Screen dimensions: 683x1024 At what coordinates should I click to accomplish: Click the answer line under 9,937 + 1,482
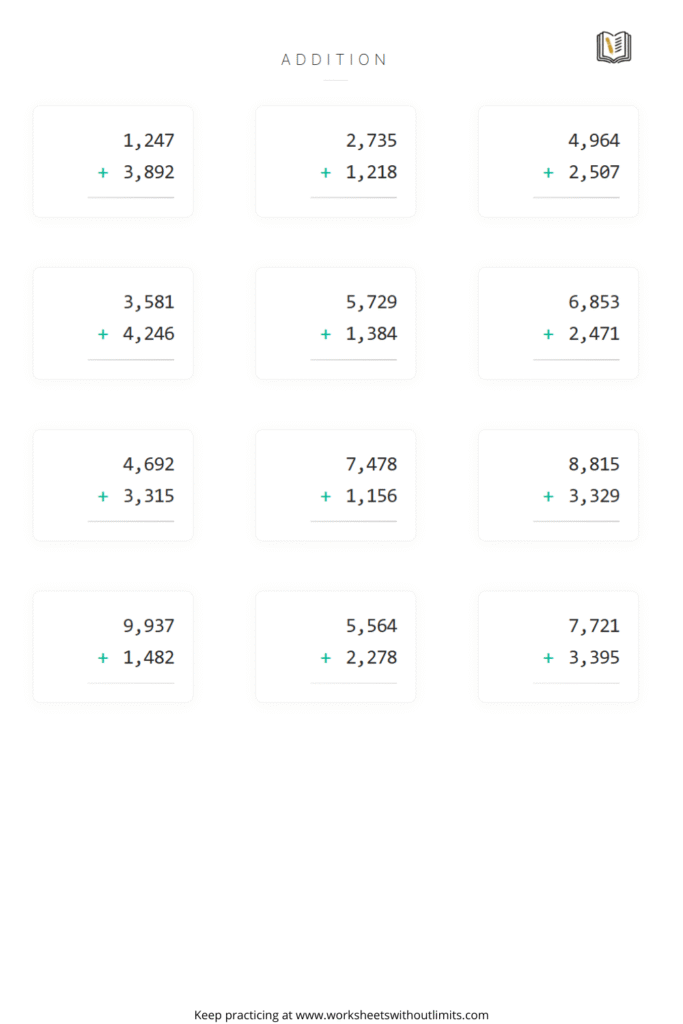coord(131,683)
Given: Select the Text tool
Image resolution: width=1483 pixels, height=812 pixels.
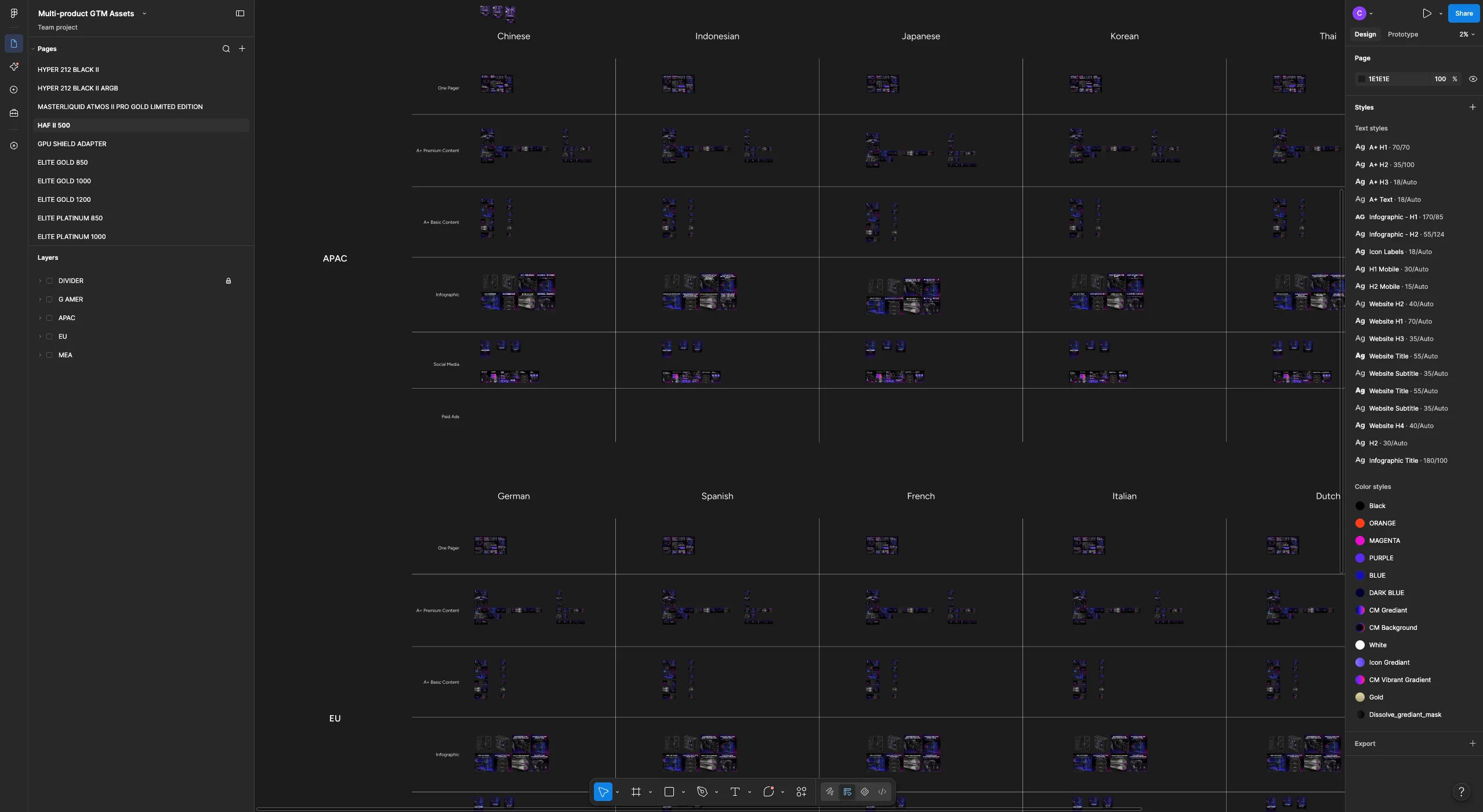Looking at the screenshot, I should pyautogui.click(x=735, y=792).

# # #

## [PROBLEM TO SOLVE]
Copy all of the records above word for word, but leave out the pictures.

## [ANSWER IN FULL]
Screen dimensions: 683x1024 At what coordinates should I click to accomplish: Click the answer line under 9,937 + 1,482
coord(131,683)
Given: Select the Text tool
Image resolution: width=1483 pixels, height=812 pixels.
Looking at the screenshot, I should pyautogui.click(x=735, y=792).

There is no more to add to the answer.